The CMPA went on to propose that 80% of the remaining contributions should be made to the Canada Media Fund (CMF), with the remaining 20% directed to other funds, including a minimum contribution of $20 million to Telefilm Canada. This slightly differs from the CMF’s proposal earlier in the day that it should receive 80% of the total contributions.

In regards to access to these funds, CMPA president and CEO Reynolds Mastin said that there should be a “fair and equitable approach” and that any contributors should be able to access those funds, as long as they’re subject to criteria.

Representatives of MPAC, which included Paramount, Netflix and The Walt Disney Company, argued that an initial base contribution would not be an equitable approach, since their business models differ from those of Canadian broadcasters.

“We feel as though we haven’t had a chance to demonstrate to you, and have the Commission assess, the totality of our contributions, and the proposal around an initial base contribution seems to presume that there aren’t any, and there’s been free riding of some sort, and we don’t think that’s the case,” said Paramount’s Keith Murphy, SVP, government relations and regulatory counsel.

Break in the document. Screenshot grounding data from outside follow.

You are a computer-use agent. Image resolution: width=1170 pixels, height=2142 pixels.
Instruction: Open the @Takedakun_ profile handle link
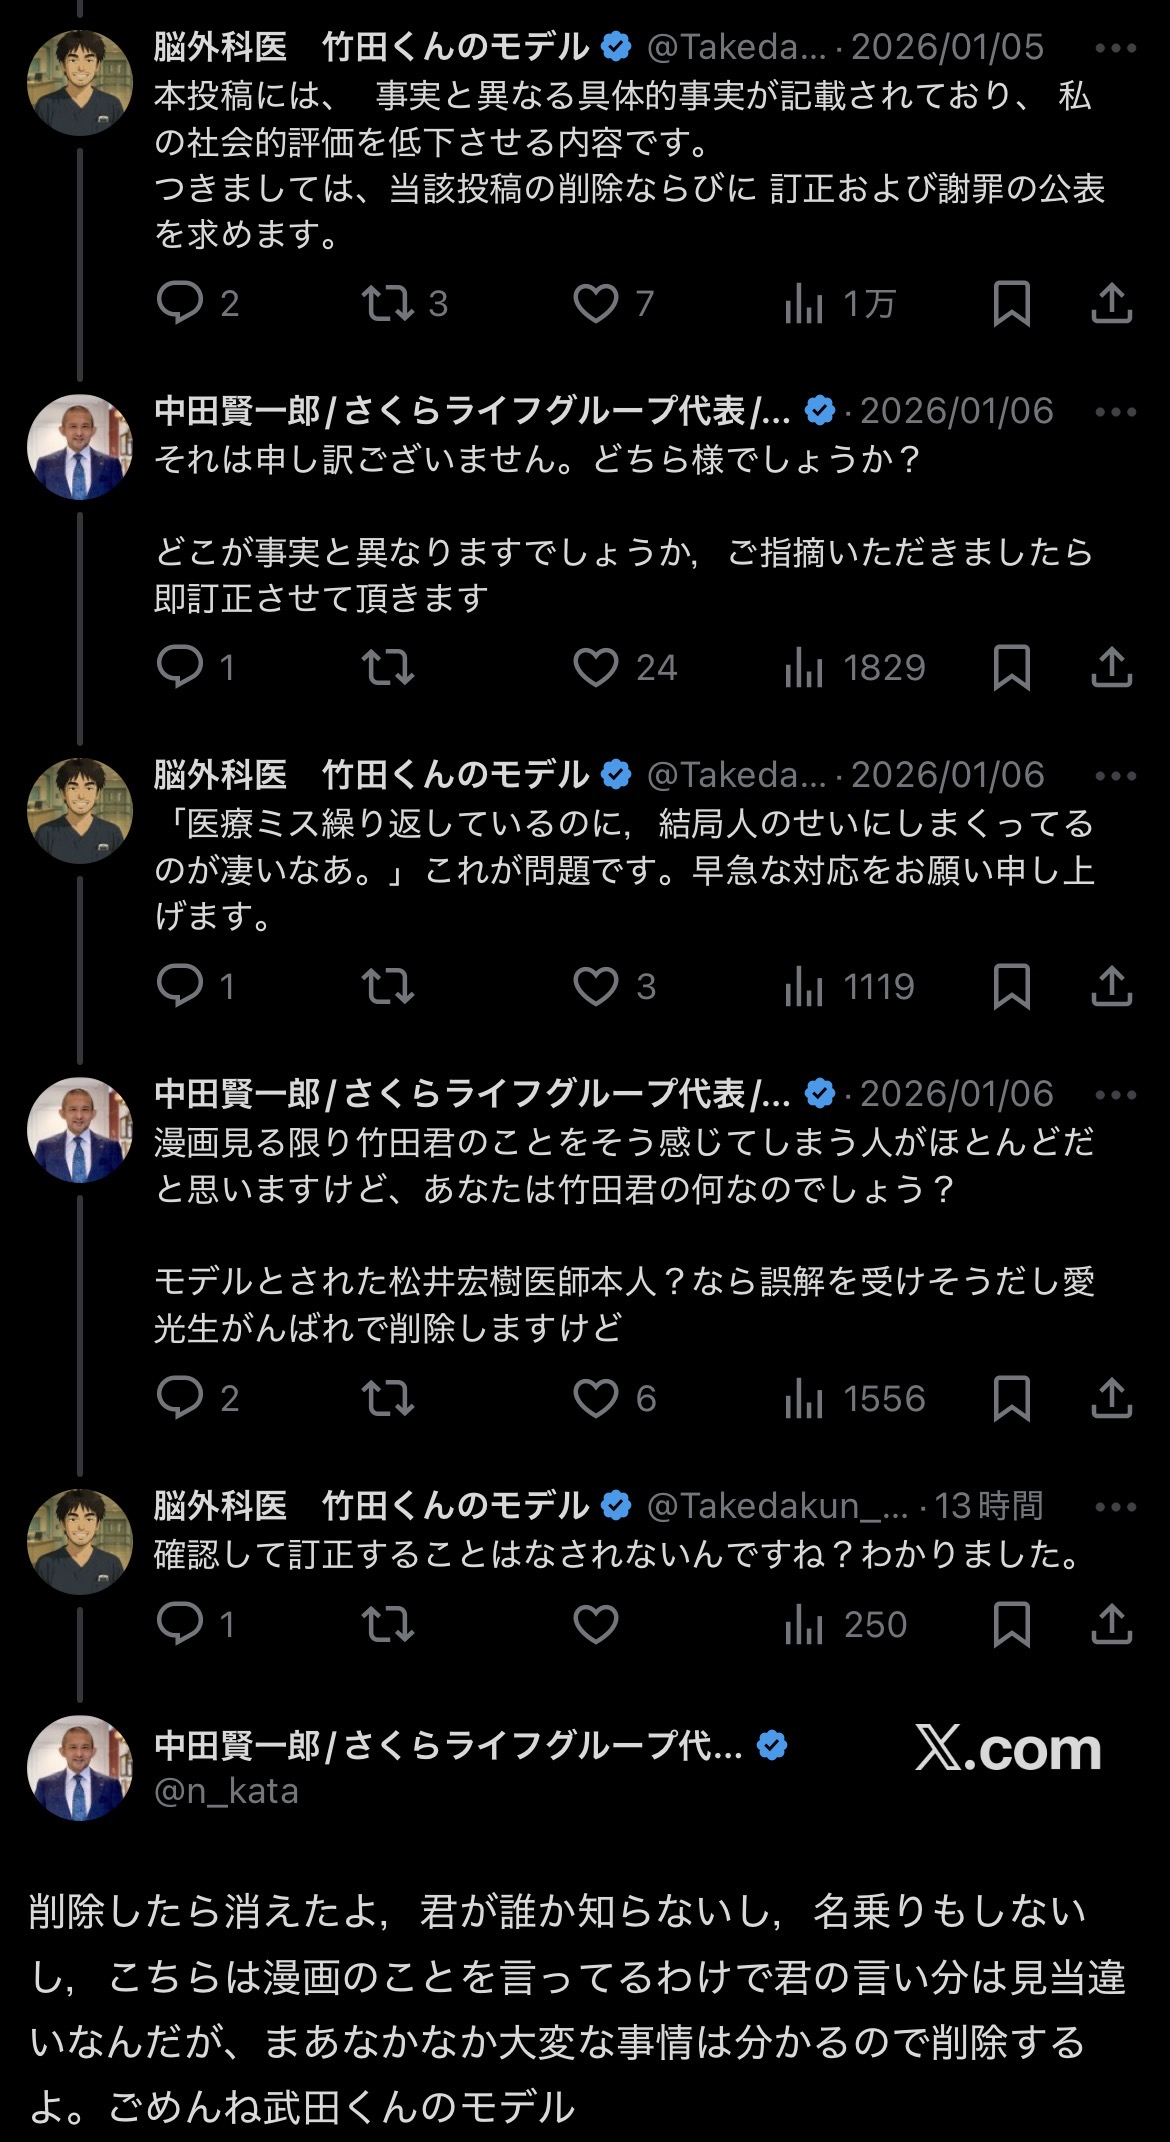[777, 1506]
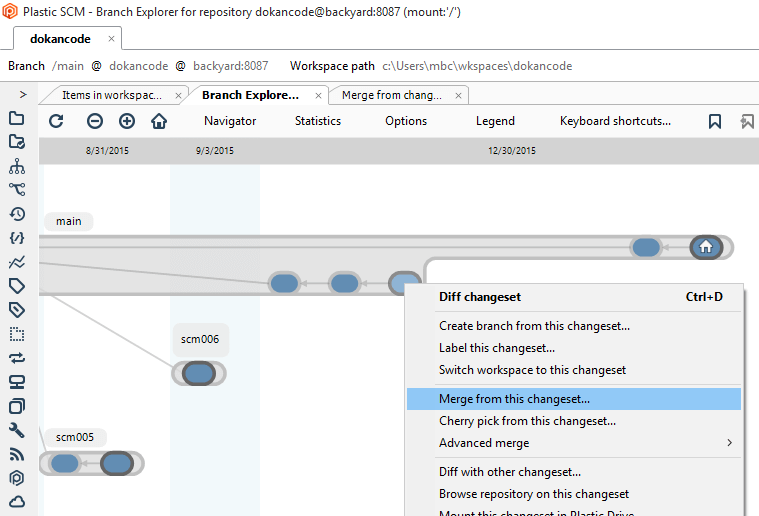Switch to the Items in workspace tab
The width and height of the screenshot is (759, 516).
[111, 95]
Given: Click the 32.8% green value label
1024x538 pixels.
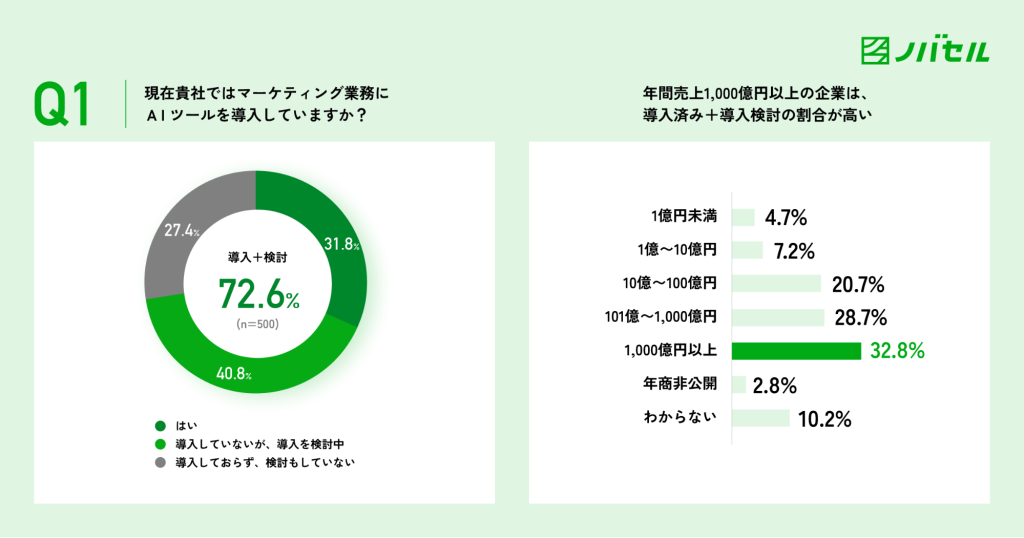Looking at the screenshot, I should click(x=897, y=351).
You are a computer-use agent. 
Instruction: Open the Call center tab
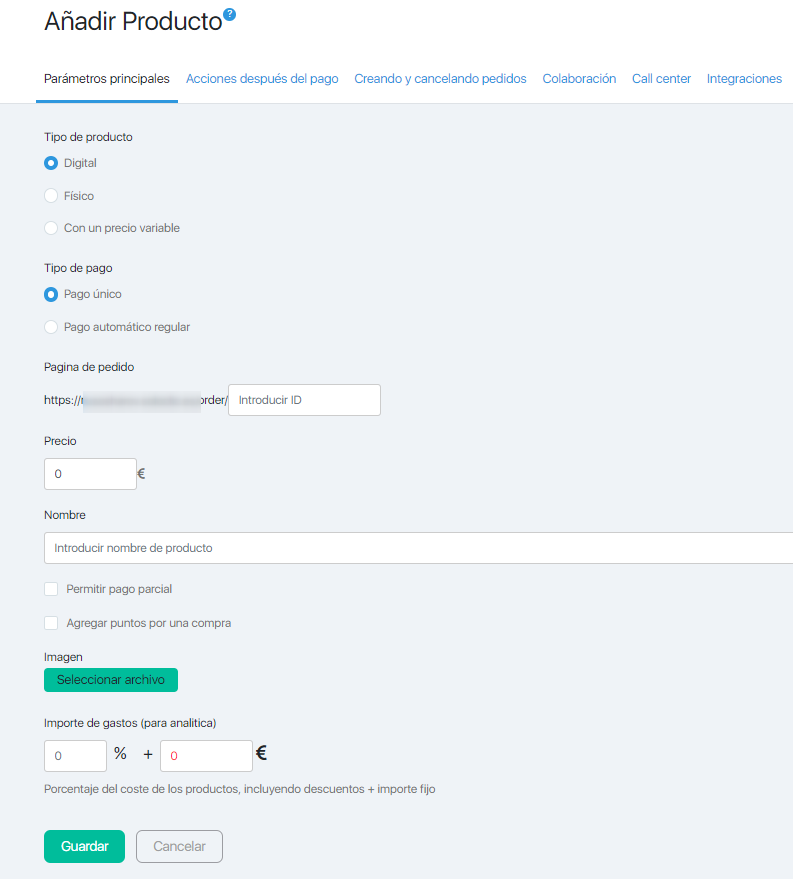click(x=661, y=79)
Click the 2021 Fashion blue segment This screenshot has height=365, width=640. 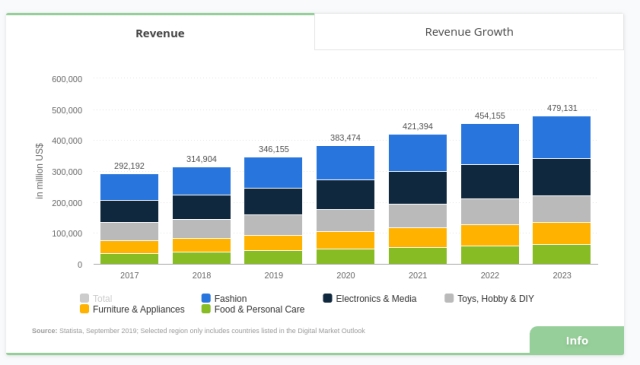pyautogui.click(x=418, y=153)
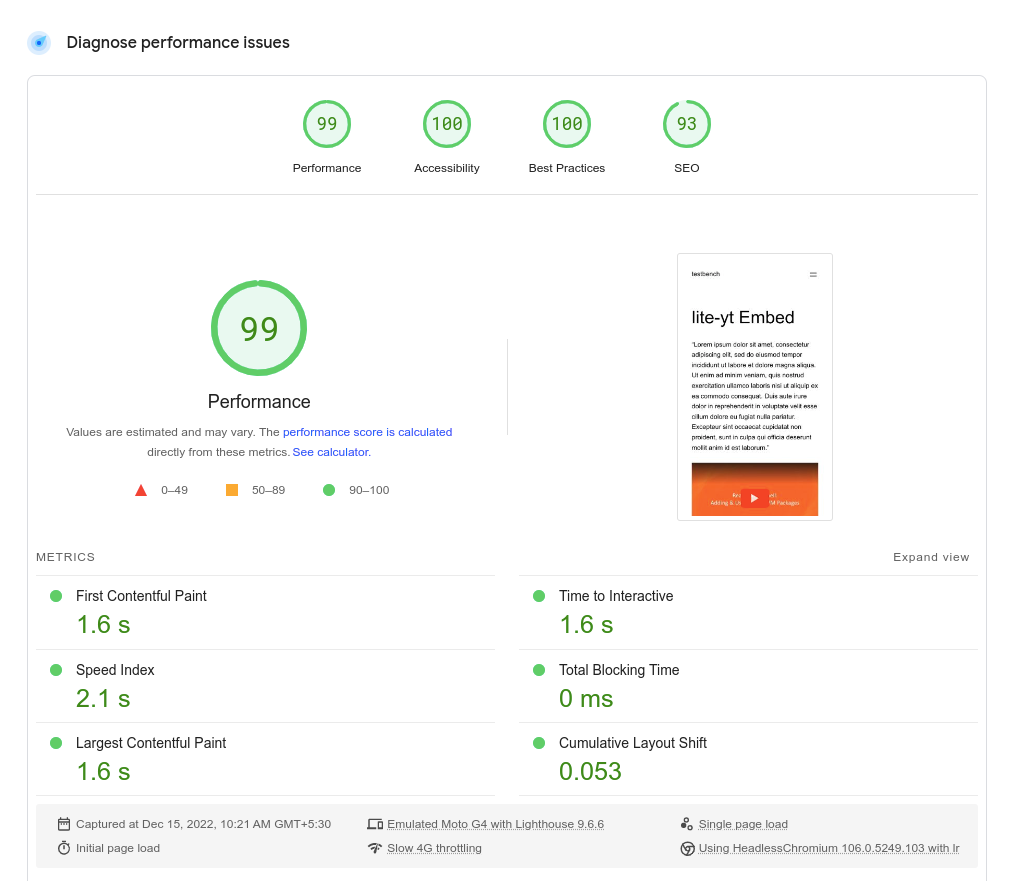Select the Best Practices score gauge
The height and width of the screenshot is (881, 1014).
pyautogui.click(x=567, y=125)
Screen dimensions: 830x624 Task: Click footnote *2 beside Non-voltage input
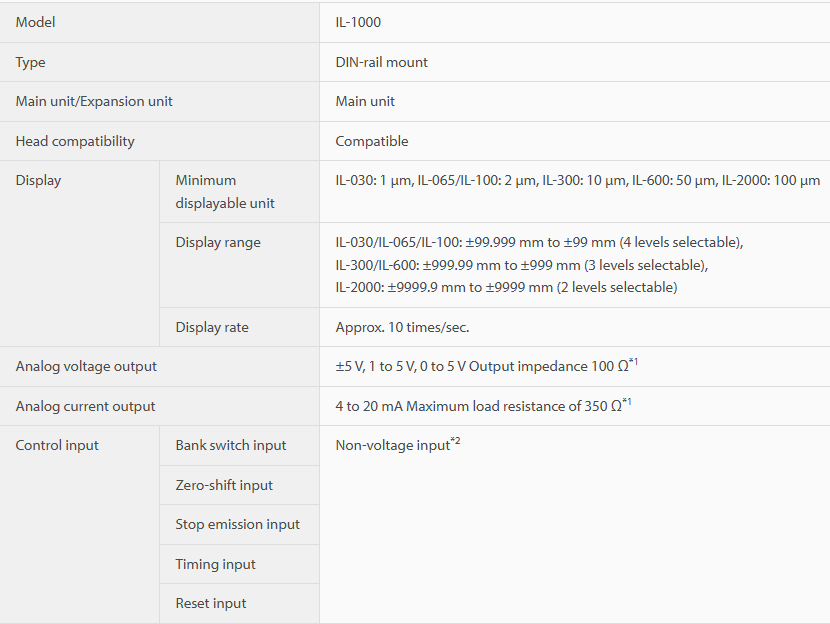(x=456, y=440)
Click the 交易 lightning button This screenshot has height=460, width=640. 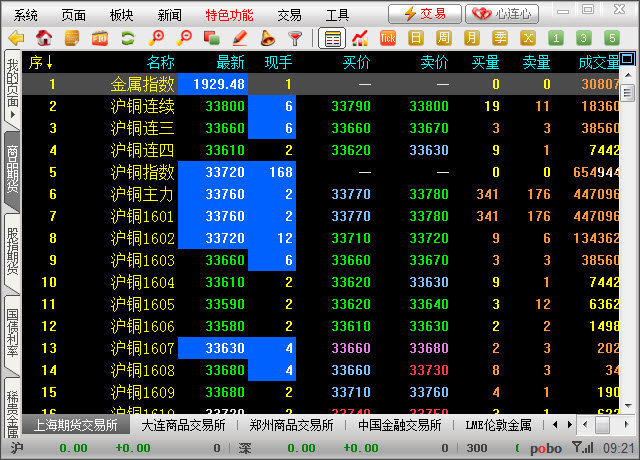click(x=424, y=14)
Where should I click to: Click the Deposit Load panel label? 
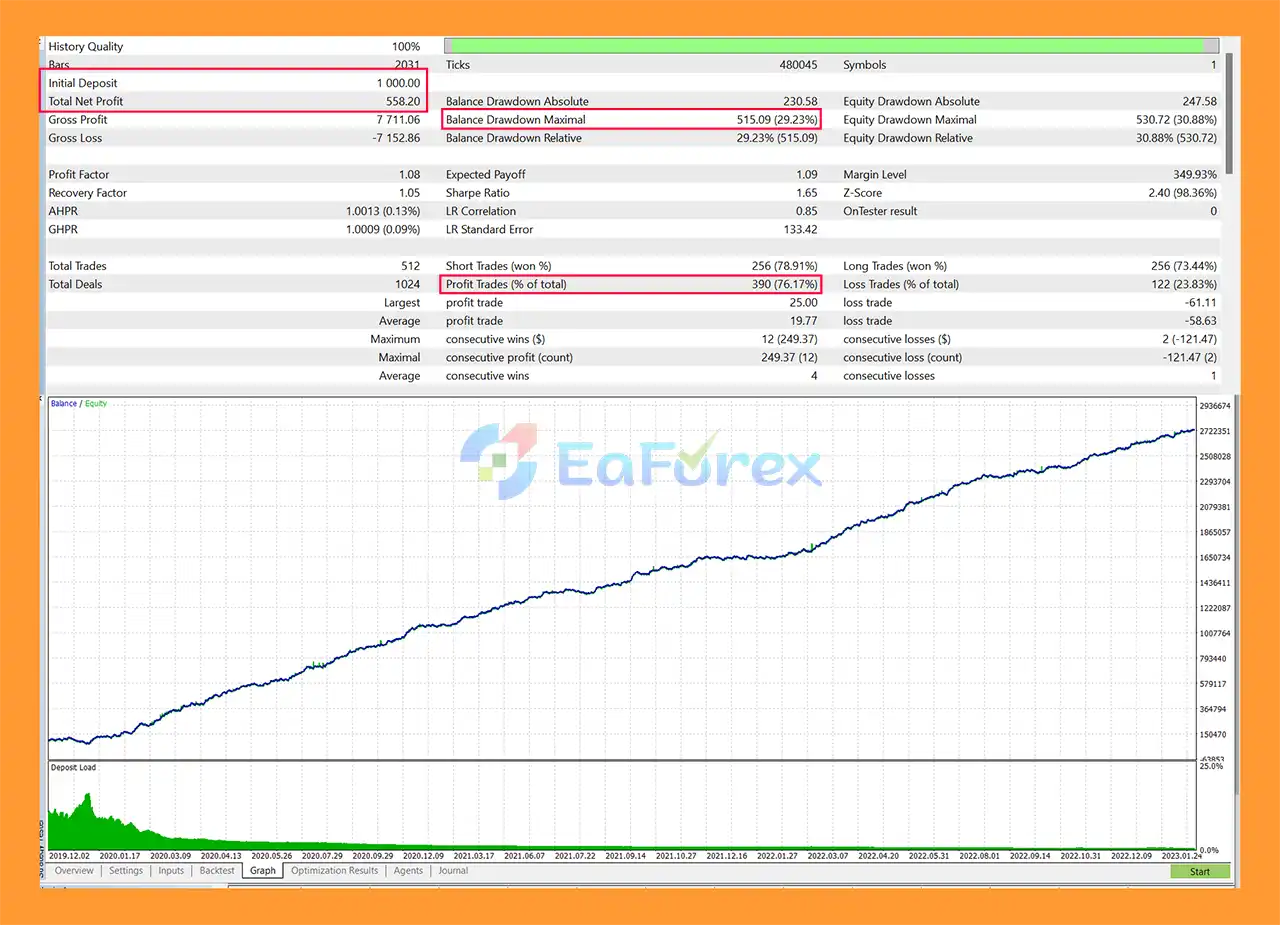click(73, 768)
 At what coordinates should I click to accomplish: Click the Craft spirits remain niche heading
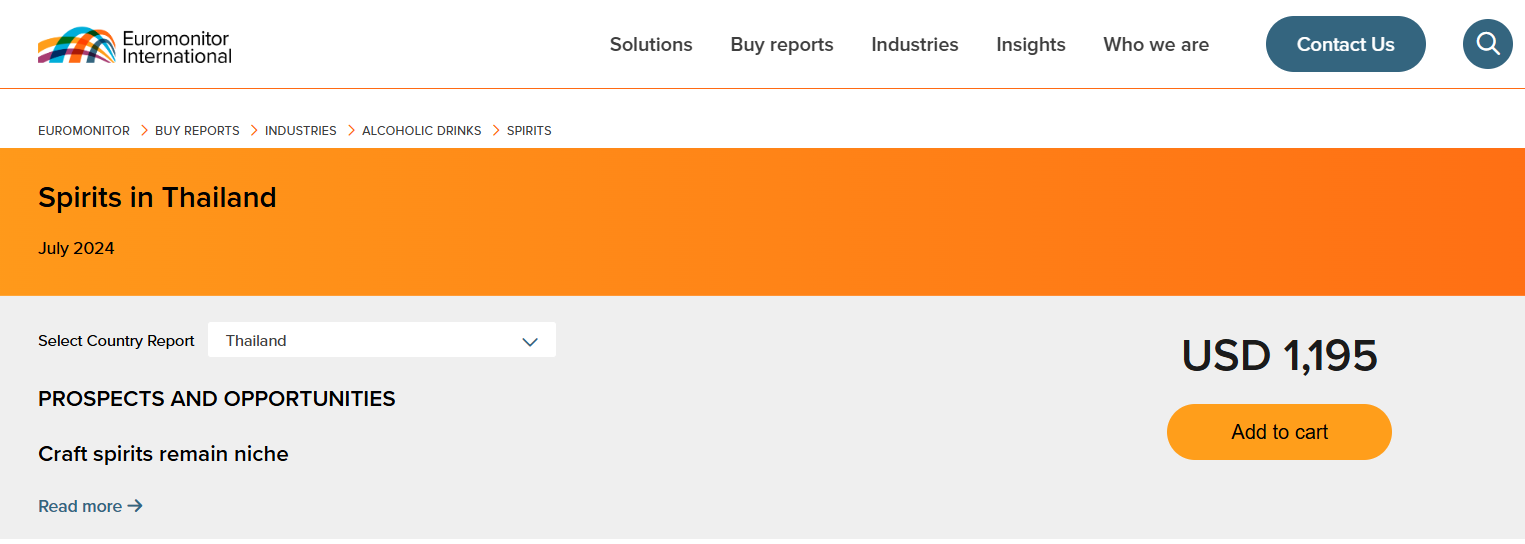[163, 454]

The representatives also argued against making contributions toward the CMF. Stéphane Cardin, Netflix’s director, public policy, Canada, highlighted how the current framework of the fund is limited in terms of the genres it supports, which are currently comedy, drama, documentary, and children’s and family content. He added that Netflix Canadian originals such as Blown Away have not been able to qualify for support.

“There are a number of limitations with that fund. It’s good news that apparently flexibility is coming, but that flexibility is coming in 2025,” said Cardin, referring to the CMF’s recently announced plans to modernize its funding model.

“We urge the Commission to reject calls to try and force square pegs into the round holes created many decades ago, and set aside dated ideas of how contribution models produce desired outcomes for Canada,” stated MPAC president Wendy Noss (pictured above).

FilmOntario and the Toronto International Film Festival also presented their case to the CRTC on Monday. The organizations called for support for Canada’s creative sector, with TIFF CEO Cameron Bailey emphasizing that additional support will help the festival grow its market presence and bring the world to Canada.

The CRTC’s hearing process will continue to Dec. 8.